§ **How to complete this task**: Which of the lines below hold "screenshot"? Please return each one.

§ **Supplied records**:

|---|

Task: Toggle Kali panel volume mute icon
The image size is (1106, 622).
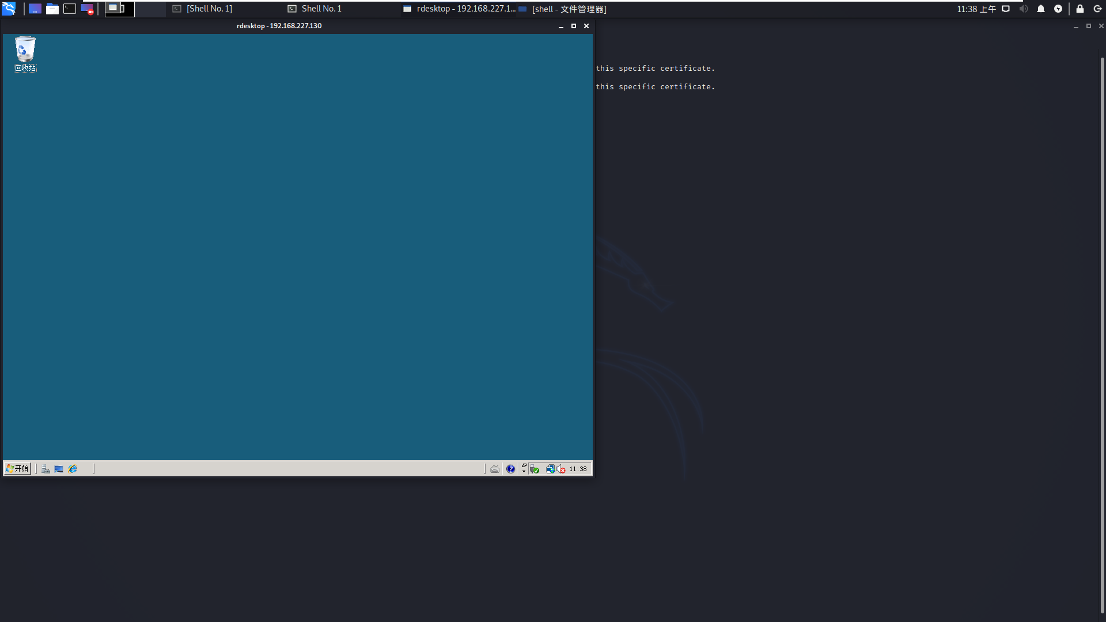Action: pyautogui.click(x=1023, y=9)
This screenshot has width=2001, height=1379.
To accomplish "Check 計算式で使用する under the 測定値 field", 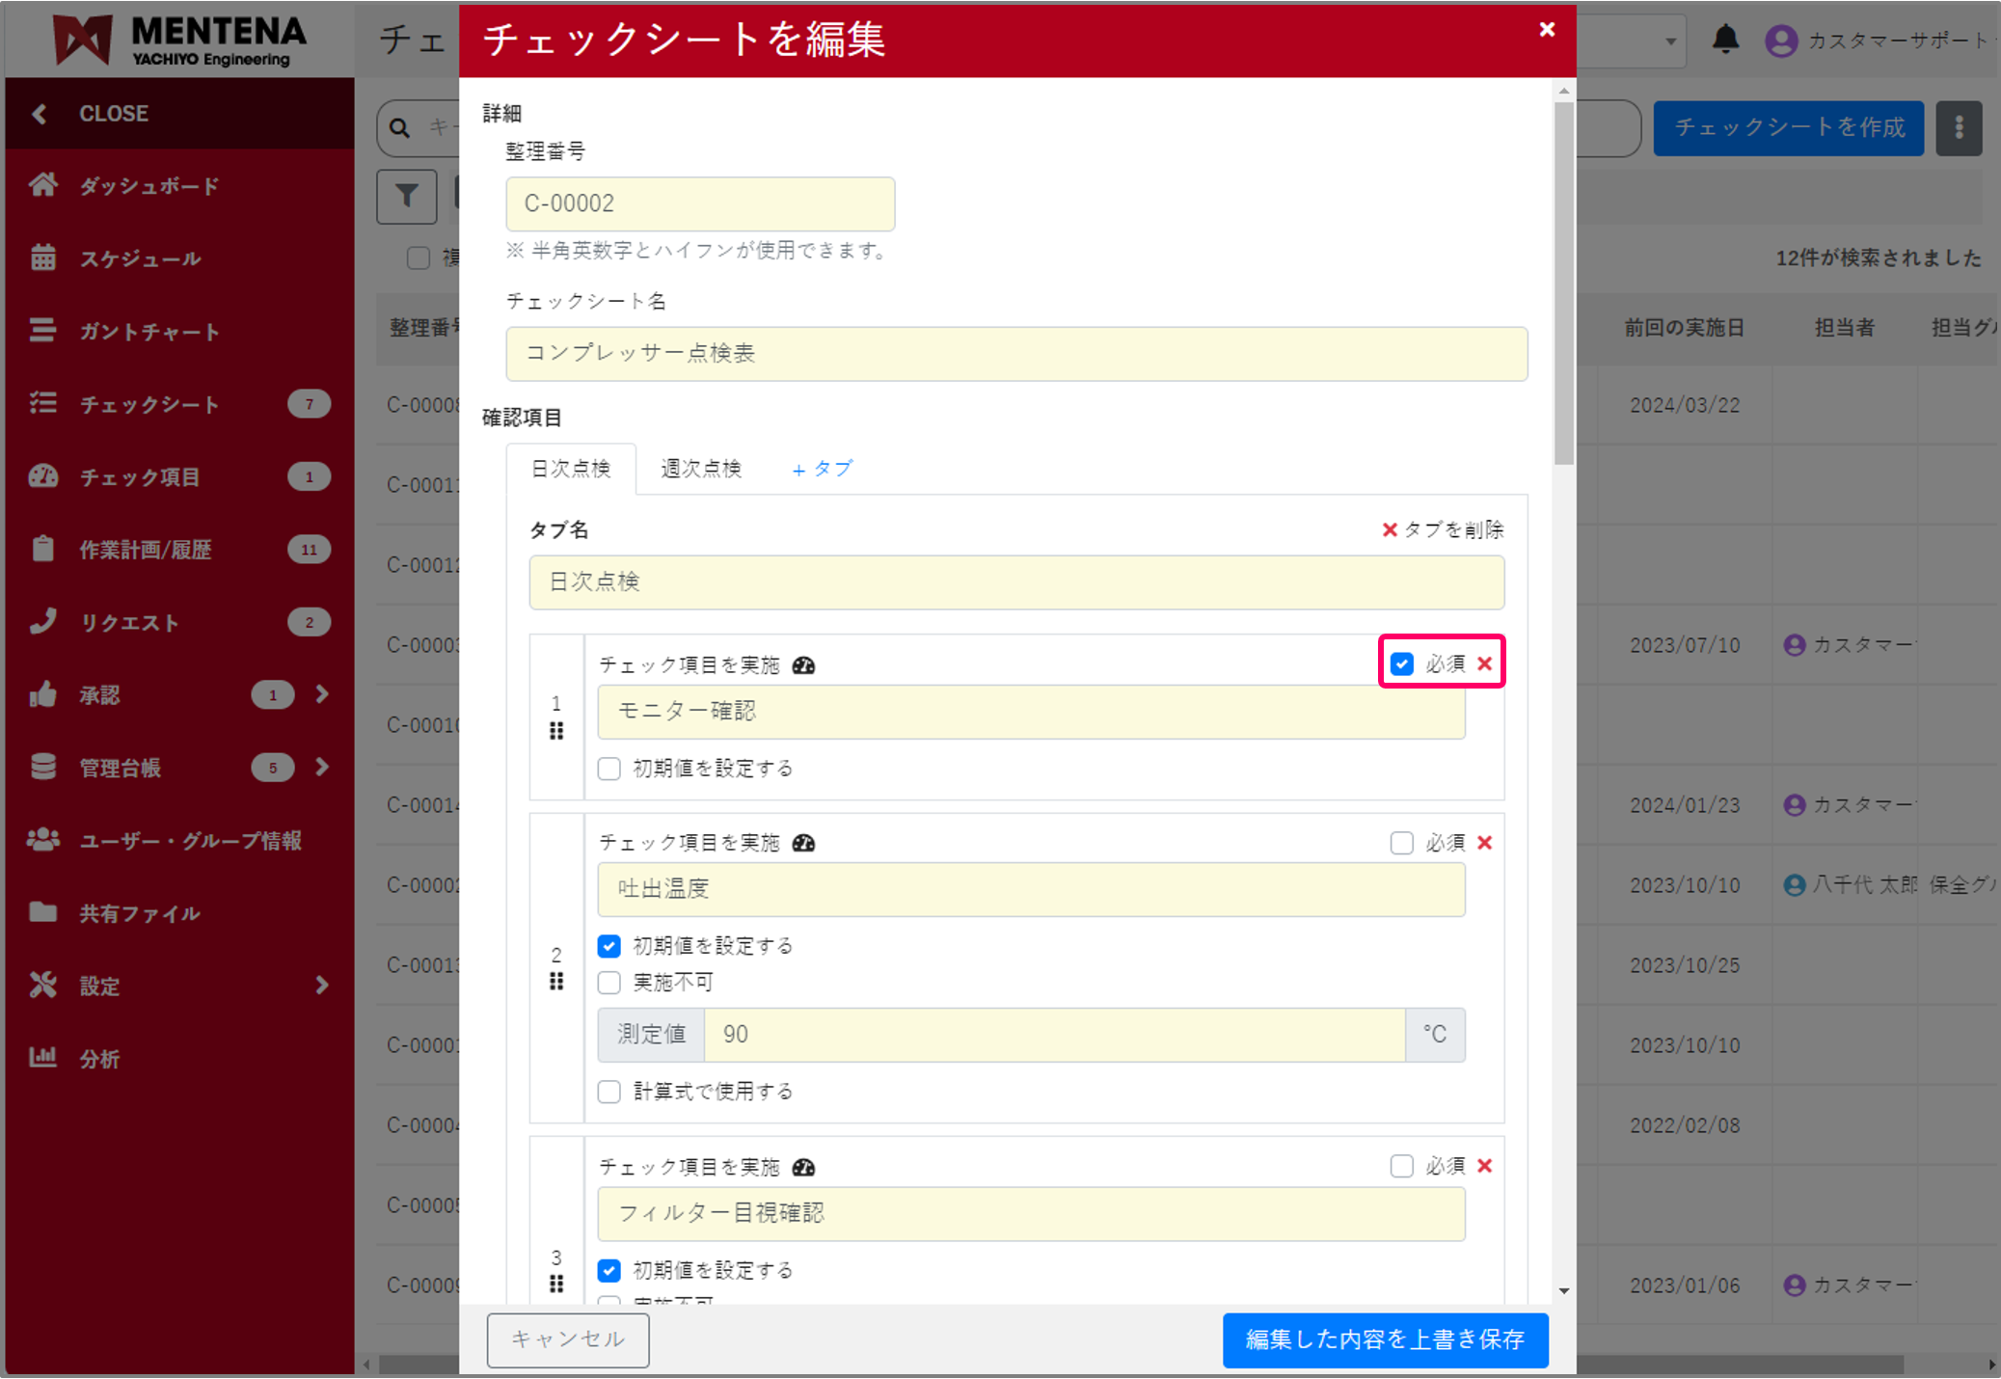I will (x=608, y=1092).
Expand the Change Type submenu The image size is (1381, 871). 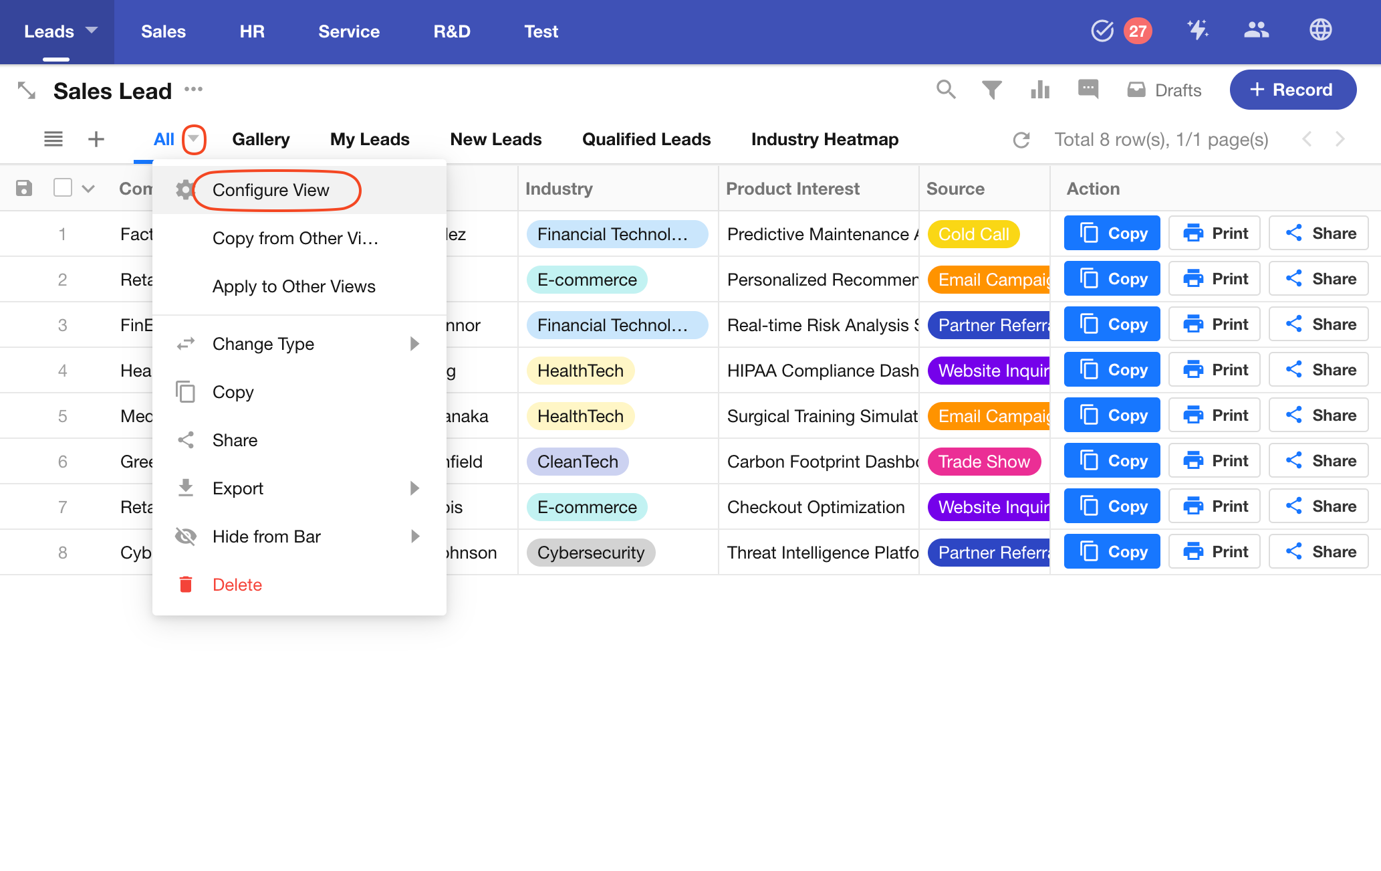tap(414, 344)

|---|

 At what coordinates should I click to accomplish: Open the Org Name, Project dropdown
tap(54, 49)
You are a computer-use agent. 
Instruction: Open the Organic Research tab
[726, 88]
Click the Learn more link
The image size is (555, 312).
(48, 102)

|---|

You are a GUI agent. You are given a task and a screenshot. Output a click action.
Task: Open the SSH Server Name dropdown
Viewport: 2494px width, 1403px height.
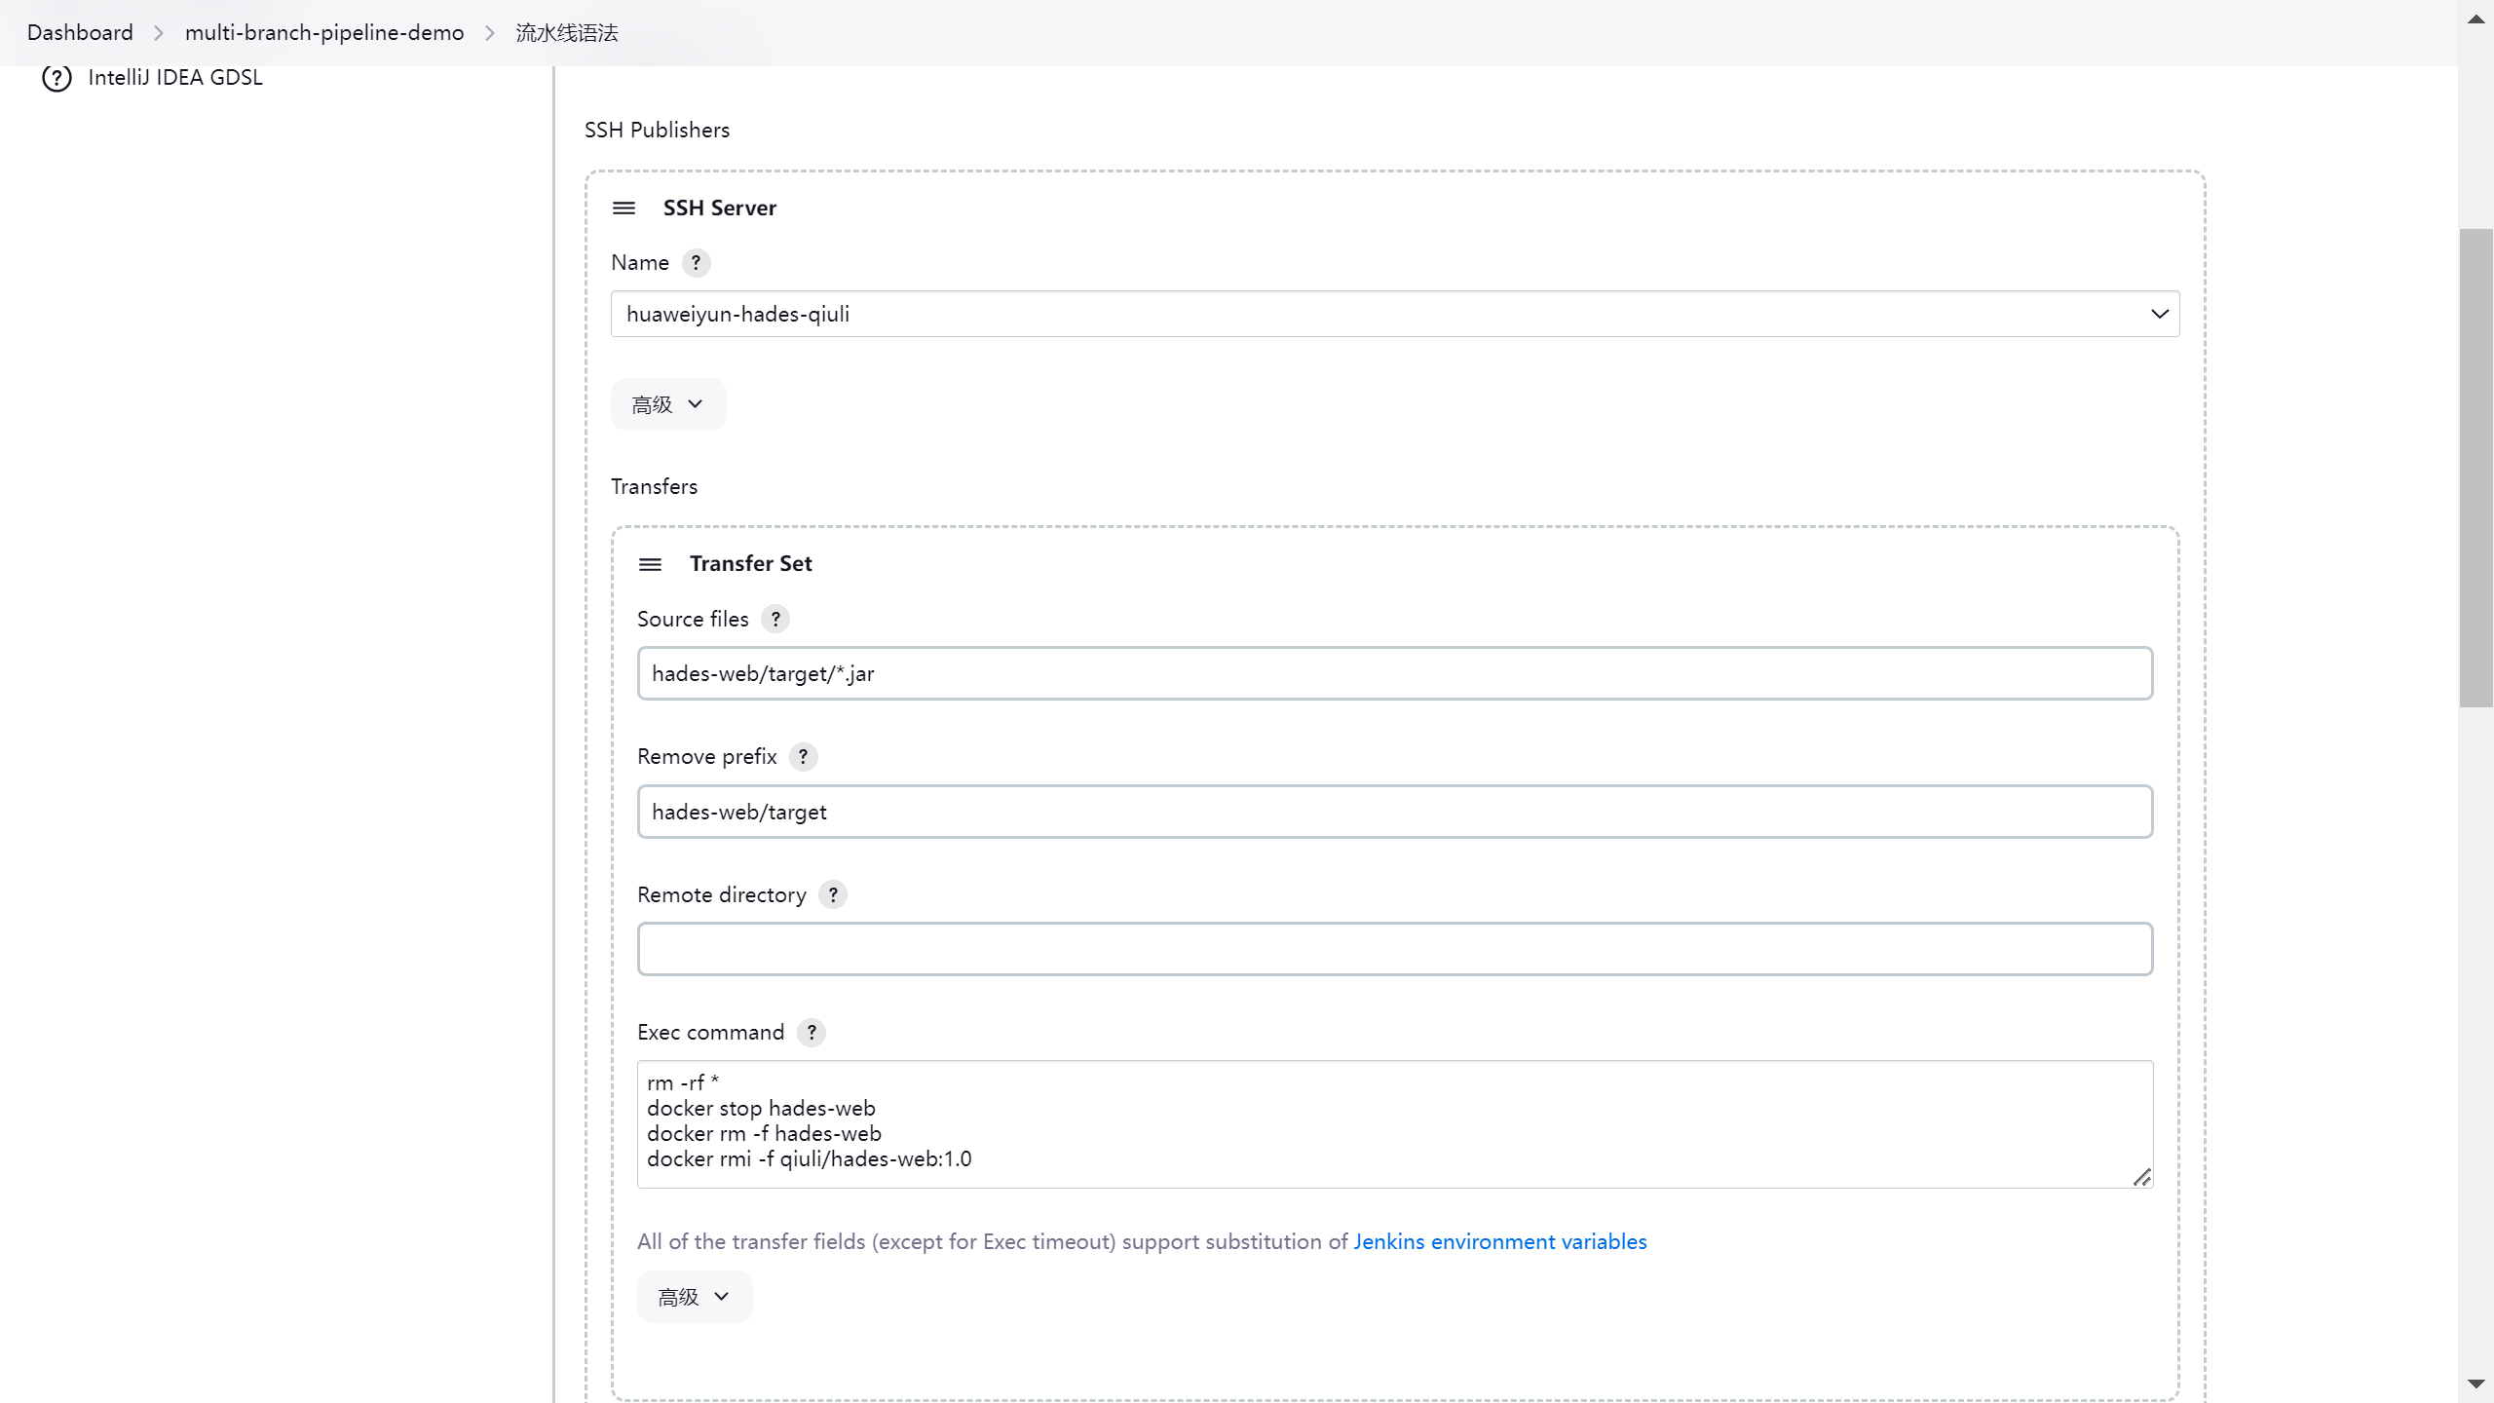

|---|

§ **Result**:
This screenshot has width=2001, height=1379.
You are a GUI agent. You are given a task and a screenshot. Output a click action.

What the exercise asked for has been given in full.